Black Hat Cancels RFID Demo
HID Global Corp., which makes smart cards and proximity badges based on RFID, alleges that the presentation -- which was scheduled to include a demonstration of how to clone an RFID chip -- infringes on its manufacturing patents.
The presentation, which was to be delivered by security research firm IOActive, promised to poke holes in RFID technology by showing how easy it is to duplicate and penetrate.
"Assuming no initial knowledge of electronics, I'll explain everything you need to know in order to build a working cloner, understand how it works, and see exactly why RFID is so insecure and untrustworthy," said Chris Paget, director of research and development at IOActive, in his conference abstract.

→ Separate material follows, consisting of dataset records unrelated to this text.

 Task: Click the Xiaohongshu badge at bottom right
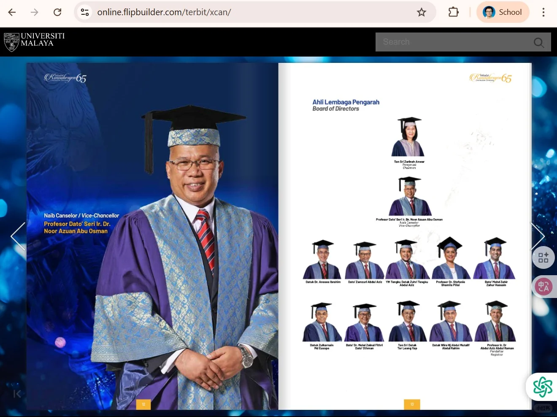tap(542, 408)
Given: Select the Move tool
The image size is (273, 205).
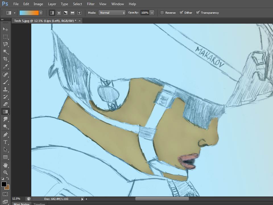Looking at the screenshot, I should [x=5, y=29].
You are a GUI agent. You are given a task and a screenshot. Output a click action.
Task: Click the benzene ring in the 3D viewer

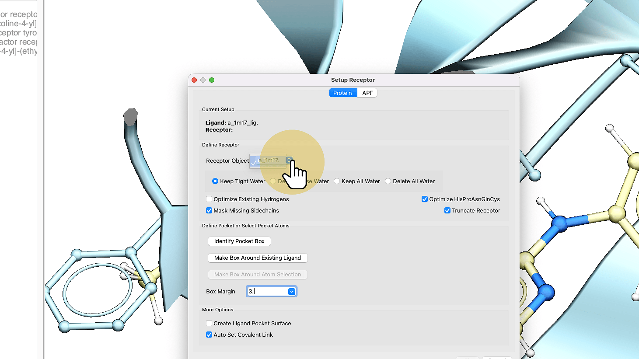97,289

Conference organizers and representatives expressed frustration over the squelching of the presentation, which would have exposed flaws in RFID technologies that are already being used in passports, and may soon become standard issue in driver's licenses and other forms of identification.

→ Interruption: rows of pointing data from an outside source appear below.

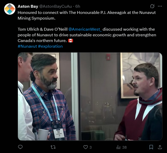
Task: Reply to the tweet with comment icon
Action: click(20, 147)
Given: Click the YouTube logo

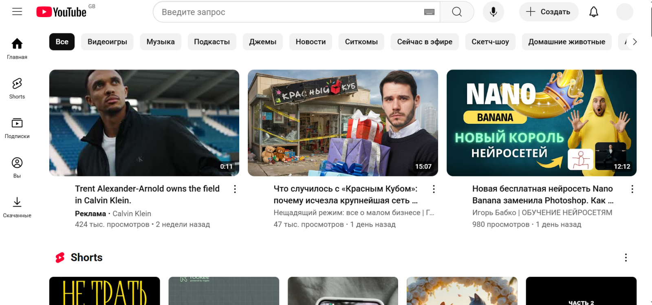Looking at the screenshot, I should point(62,12).
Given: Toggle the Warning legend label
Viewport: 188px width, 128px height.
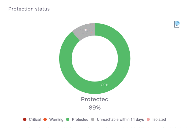Looking at the screenshot, I should click(56, 119).

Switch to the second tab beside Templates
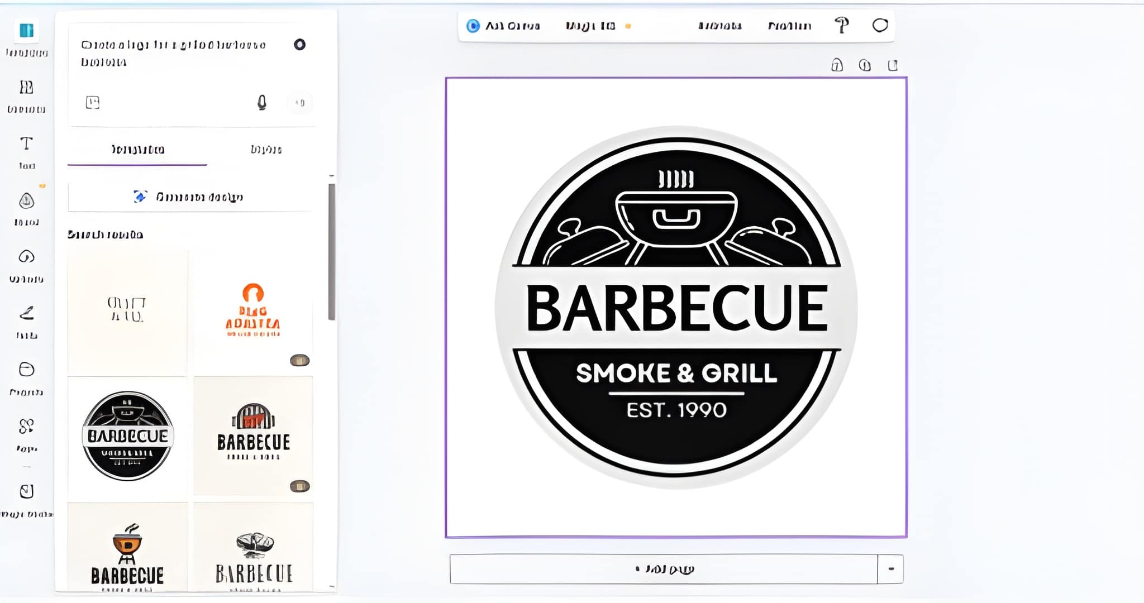[266, 150]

Nicole Ozer, technology and civil liberties policy director at the ACLU, noted that the U.S. Department of Homeland Security is set to introduce its Real ID technology, a federally-approved travel identification card, later this week. The card includes RFID technology that may be vulnerable to the flaws outlined in the IOActive presentation.
"This is an important time for this sort of information to be shared right now, when federal and state governments and other organizations are considering using RFID," Ozer said. "This is not the time for the first amendment to be trampled by intellectual property concerns."

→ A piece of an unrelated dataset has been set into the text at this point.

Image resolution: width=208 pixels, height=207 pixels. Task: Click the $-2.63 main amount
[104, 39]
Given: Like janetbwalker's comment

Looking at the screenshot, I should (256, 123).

A reporter asked Joshua Pennell, president and CEO of IOActive, whether the company could share its findings with the Department of Homeland Security in a private setting. "Absolutely not," he said. IOActive is a small company that doesn't have the legal or financial resources to challenge HID, he said.
HID has not made a public statement about the presentation, and its lawyers have not given IOActive any idea as to when -- if ever -- it will allow the researcher to release its findings, according to Black Hat officials.
The vulnerabilities of RFID technology are not a secret. There have been a number of papers and presentations published over the past two years, including one at the Black Hat conference in Las Vegas last summer, in which a researcher demonstrated a cloned e-passport. The ACLU has been arguing for years that RFID technology might lead to a loss of personal privacy, especially if new laws for authentication and encryption of the RFID data are not passed.
IOActive's Paget says the flaws in RFID technology could be fixed. "It's at least plausible that the tags could be revised," he says. For now, however, Paget's cloner has been placed in trust until the civil litigation can be settled.
The last-minute squelch of the presentation is similar to the one that occurred two years ago, when Cisco threatened researcher Mike Lynn following his discovery of security flaws in its router technology.
"This is not quite a Mike Lynn scenario, but it's similar, with a cease and desist order coming in at the last moment," said Jeff Moss, founder of the Black Hat conference. "I don't like it when really big companies come in and throw their weight around like this. It pisses me off."